__INSTRUCTIONS FOR THE TASK__
Copy the listing below word for word, from the line with "The height and" up to and including the line with "Identify the location". Leave the pictures out of your copy.

__RECORDS TO PROCESS__

================

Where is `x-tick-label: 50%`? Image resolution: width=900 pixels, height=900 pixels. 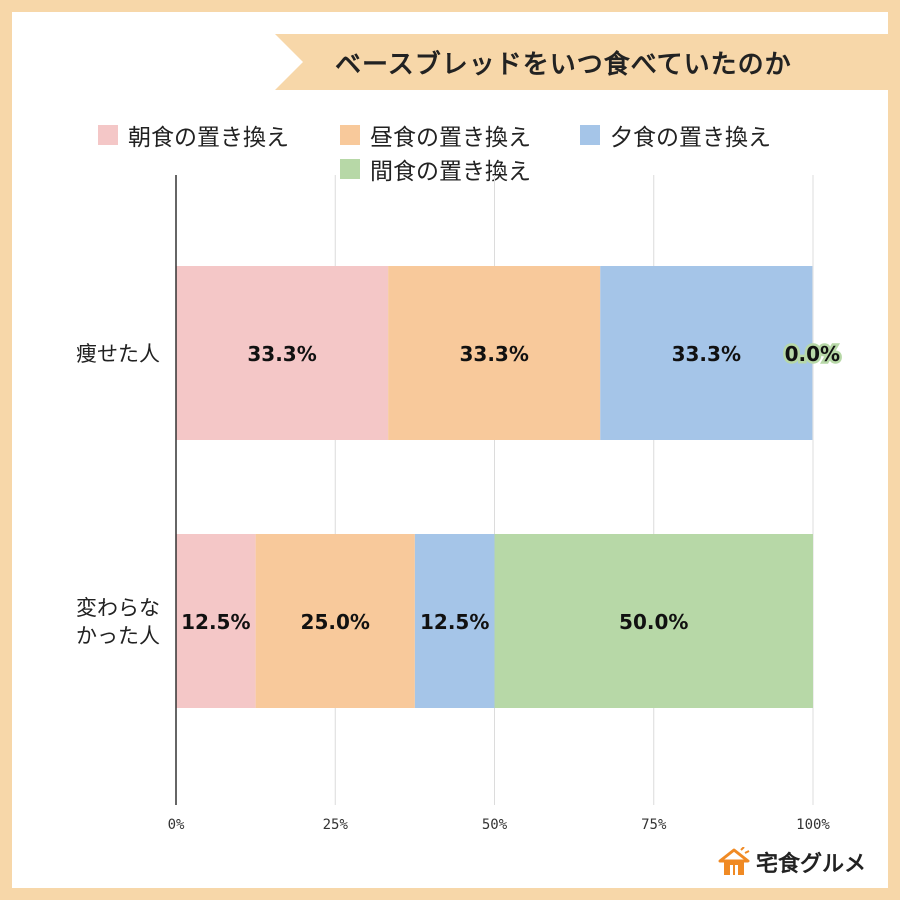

================

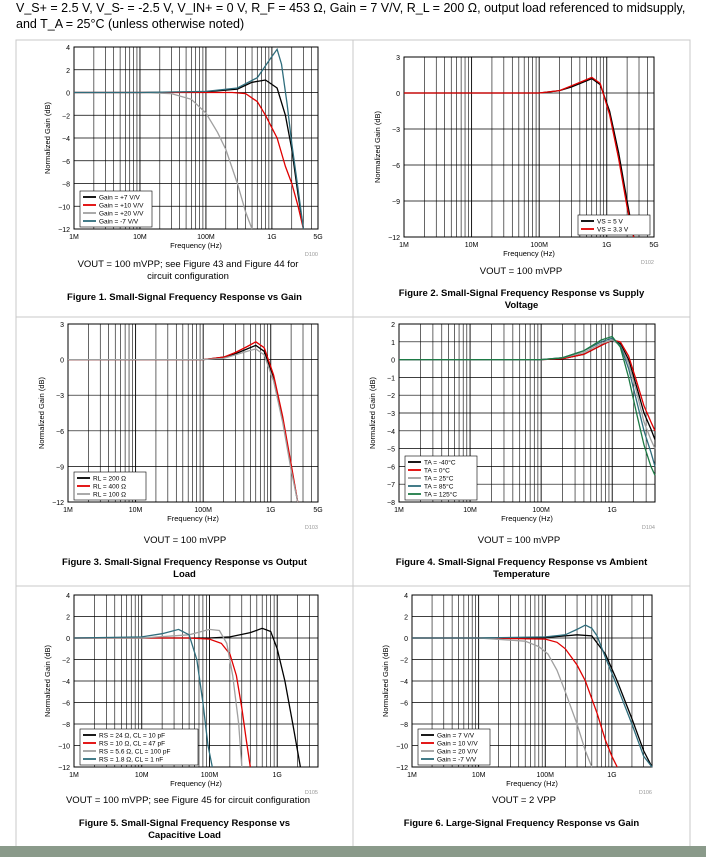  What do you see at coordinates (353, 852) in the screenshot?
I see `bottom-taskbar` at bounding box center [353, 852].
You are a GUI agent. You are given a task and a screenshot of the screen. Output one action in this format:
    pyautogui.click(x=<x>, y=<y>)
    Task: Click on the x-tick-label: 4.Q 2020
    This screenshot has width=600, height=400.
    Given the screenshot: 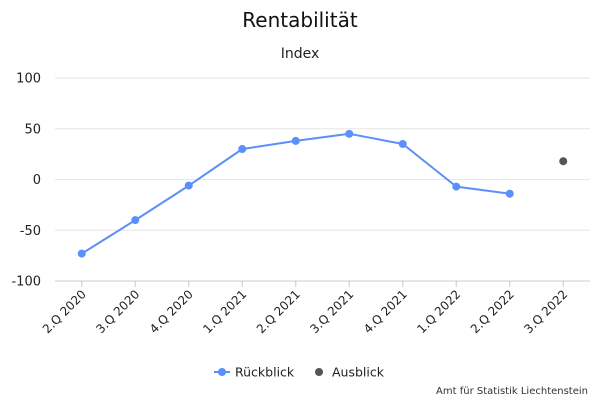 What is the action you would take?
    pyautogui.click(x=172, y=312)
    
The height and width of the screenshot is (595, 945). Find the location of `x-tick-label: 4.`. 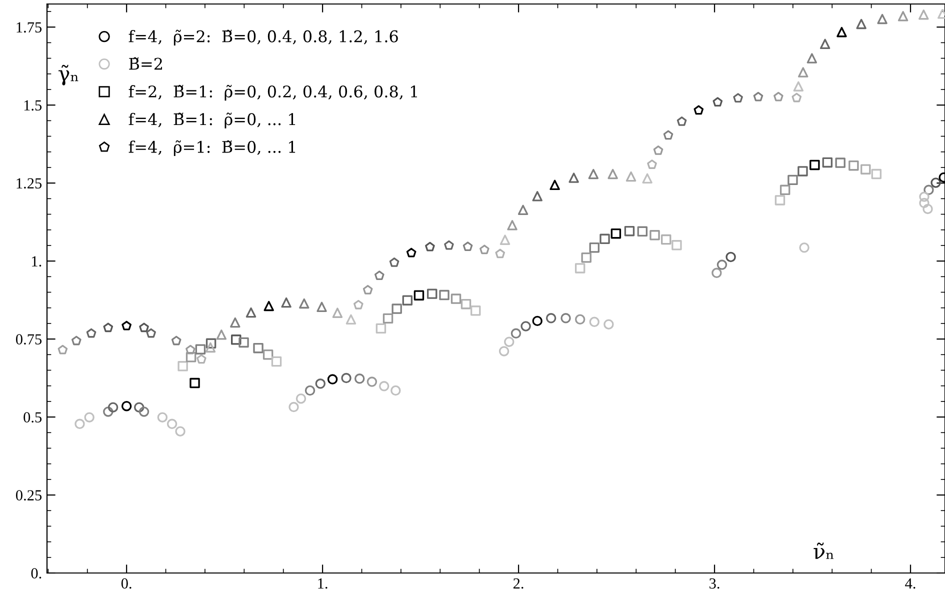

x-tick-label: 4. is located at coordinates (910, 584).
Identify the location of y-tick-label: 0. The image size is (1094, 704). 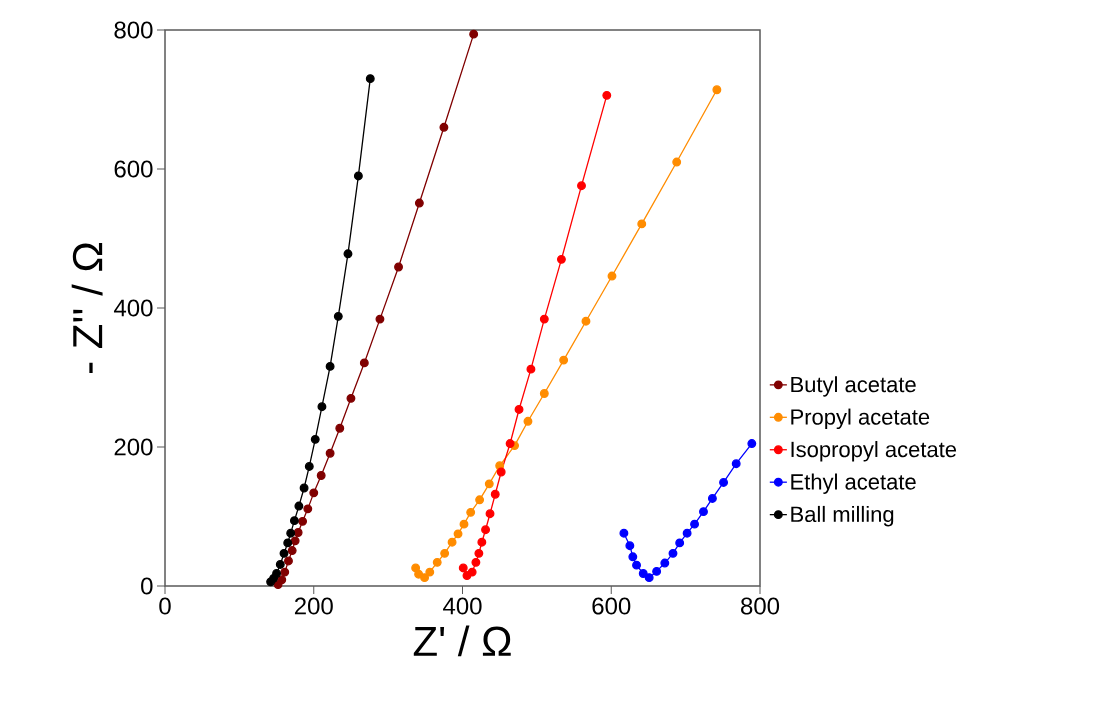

================

__ANSWER AREA__
The height and width of the screenshot is (595, 945). Find the location of `x-tick-label: 4.`. 

x-tick-label: 4. is located at coordinates (910, 584).
Identify the location of y-tick-label: 0. The image size is (1094, 704). 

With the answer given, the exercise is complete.